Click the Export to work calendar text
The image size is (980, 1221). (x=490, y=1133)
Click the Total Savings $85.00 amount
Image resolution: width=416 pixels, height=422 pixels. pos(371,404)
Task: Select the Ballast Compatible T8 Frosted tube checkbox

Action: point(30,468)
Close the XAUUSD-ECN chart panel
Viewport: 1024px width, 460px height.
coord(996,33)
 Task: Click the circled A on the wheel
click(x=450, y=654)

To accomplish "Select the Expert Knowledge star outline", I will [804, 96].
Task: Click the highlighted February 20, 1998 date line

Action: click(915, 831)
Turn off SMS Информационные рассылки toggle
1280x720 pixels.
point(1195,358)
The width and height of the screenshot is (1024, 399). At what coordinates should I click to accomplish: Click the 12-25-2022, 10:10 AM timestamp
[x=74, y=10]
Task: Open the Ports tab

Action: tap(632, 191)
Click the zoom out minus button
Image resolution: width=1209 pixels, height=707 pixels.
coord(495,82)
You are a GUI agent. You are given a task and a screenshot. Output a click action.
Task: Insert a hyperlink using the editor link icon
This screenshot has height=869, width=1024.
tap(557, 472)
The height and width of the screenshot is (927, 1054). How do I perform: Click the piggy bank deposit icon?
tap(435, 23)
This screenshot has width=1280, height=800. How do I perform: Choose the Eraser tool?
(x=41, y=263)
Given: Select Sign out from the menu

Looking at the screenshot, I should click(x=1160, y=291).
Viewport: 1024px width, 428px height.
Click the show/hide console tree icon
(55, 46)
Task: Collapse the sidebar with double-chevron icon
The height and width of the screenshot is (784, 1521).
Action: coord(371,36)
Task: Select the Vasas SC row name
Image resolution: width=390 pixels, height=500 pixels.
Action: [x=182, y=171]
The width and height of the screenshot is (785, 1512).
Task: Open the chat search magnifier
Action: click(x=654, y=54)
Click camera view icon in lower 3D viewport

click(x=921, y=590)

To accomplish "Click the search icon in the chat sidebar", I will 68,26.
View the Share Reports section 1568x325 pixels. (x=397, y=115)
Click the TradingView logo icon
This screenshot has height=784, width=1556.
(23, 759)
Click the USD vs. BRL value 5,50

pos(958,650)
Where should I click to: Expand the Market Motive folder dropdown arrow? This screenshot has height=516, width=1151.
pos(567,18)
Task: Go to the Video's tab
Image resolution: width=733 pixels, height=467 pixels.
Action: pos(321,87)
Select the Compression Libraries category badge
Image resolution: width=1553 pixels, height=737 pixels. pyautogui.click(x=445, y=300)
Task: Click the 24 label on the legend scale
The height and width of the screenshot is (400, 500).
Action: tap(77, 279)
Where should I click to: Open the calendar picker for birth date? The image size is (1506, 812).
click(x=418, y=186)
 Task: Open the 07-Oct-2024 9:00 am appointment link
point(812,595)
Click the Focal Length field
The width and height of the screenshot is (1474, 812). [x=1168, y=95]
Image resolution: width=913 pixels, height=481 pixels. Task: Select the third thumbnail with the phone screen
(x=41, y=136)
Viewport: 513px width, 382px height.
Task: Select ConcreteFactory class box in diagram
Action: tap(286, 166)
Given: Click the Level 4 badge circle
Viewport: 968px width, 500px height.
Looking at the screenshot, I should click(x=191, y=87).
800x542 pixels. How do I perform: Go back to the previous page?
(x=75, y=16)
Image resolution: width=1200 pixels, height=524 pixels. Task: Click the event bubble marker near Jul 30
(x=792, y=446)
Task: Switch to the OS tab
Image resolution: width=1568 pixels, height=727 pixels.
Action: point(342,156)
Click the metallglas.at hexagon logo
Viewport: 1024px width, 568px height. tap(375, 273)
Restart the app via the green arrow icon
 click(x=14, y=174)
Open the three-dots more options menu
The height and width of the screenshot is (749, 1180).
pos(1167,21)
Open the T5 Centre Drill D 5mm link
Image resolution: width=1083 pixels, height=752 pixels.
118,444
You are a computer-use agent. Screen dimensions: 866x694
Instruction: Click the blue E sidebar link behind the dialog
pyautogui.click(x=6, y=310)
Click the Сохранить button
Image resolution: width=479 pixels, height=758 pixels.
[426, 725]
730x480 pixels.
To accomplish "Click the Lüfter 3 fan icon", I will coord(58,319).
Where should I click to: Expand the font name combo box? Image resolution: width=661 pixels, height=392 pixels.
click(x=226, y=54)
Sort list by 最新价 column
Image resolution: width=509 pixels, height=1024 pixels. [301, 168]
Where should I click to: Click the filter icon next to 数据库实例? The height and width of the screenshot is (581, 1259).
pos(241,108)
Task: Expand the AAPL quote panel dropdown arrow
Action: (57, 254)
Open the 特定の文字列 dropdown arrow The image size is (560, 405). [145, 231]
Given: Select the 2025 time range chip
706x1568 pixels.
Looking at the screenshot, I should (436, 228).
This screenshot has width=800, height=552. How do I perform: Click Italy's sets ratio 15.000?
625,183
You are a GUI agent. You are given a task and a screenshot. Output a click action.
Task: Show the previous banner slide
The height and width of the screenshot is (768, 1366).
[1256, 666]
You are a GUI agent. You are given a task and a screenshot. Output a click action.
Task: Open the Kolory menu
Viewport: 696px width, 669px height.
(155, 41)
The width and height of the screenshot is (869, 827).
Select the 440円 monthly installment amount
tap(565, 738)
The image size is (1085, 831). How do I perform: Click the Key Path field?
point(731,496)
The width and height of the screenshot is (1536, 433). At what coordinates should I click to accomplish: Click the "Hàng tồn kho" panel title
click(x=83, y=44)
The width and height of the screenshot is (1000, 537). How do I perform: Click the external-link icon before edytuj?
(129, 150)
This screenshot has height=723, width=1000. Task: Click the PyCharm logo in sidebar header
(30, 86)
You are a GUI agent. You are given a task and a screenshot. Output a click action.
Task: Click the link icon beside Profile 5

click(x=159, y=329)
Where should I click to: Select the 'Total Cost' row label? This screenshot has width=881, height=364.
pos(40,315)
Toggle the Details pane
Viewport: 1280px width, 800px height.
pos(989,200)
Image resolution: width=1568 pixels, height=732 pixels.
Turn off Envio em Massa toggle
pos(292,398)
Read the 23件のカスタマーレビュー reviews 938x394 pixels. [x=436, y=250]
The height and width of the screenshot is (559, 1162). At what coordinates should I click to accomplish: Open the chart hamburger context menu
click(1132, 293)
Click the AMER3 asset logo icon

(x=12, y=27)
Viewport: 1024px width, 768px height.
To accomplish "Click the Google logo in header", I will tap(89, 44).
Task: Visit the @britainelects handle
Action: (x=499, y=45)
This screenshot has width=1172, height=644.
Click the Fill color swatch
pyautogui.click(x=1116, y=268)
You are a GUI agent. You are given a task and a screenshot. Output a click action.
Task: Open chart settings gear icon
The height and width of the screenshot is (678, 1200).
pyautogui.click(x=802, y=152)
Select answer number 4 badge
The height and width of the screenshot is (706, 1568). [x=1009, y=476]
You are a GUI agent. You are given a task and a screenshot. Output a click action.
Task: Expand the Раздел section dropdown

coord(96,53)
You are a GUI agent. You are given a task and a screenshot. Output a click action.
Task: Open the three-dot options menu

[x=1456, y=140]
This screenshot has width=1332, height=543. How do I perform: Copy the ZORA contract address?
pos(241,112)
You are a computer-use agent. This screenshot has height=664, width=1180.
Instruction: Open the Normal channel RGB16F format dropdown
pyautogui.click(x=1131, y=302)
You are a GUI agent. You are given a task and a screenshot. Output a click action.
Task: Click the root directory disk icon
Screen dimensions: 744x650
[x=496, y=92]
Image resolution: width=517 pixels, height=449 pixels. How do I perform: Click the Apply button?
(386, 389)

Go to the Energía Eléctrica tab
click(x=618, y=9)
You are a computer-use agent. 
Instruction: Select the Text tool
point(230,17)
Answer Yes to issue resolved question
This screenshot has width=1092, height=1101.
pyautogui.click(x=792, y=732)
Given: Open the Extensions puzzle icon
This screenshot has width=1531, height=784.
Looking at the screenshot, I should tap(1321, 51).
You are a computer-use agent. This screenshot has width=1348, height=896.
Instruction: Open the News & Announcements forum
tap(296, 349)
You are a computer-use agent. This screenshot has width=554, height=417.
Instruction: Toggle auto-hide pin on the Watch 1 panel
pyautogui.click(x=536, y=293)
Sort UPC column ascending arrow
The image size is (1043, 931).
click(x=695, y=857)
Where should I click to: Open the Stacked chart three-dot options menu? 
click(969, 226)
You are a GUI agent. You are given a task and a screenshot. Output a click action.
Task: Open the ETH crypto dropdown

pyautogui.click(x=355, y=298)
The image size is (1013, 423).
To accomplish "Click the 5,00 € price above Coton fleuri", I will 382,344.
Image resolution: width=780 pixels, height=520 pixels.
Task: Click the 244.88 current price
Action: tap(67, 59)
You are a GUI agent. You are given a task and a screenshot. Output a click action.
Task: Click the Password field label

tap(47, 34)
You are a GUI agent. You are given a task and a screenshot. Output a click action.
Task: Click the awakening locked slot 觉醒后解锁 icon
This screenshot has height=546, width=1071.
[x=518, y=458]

**YOUR TASK:** Within the material above, extract exactly the lines that start at the line containing "Instruction: Click the" and stop after the line containing "730x480 pixels.", and only those.

**SOLUTION:**
Instruction: Click the blue E sidebar link behind the dialog
pyautogui.click(x=6, y=310)
Click the Сохранить button
Image resolution: width=479 pixels, height=758 pixels.
[426, 725]
730x480 pixels.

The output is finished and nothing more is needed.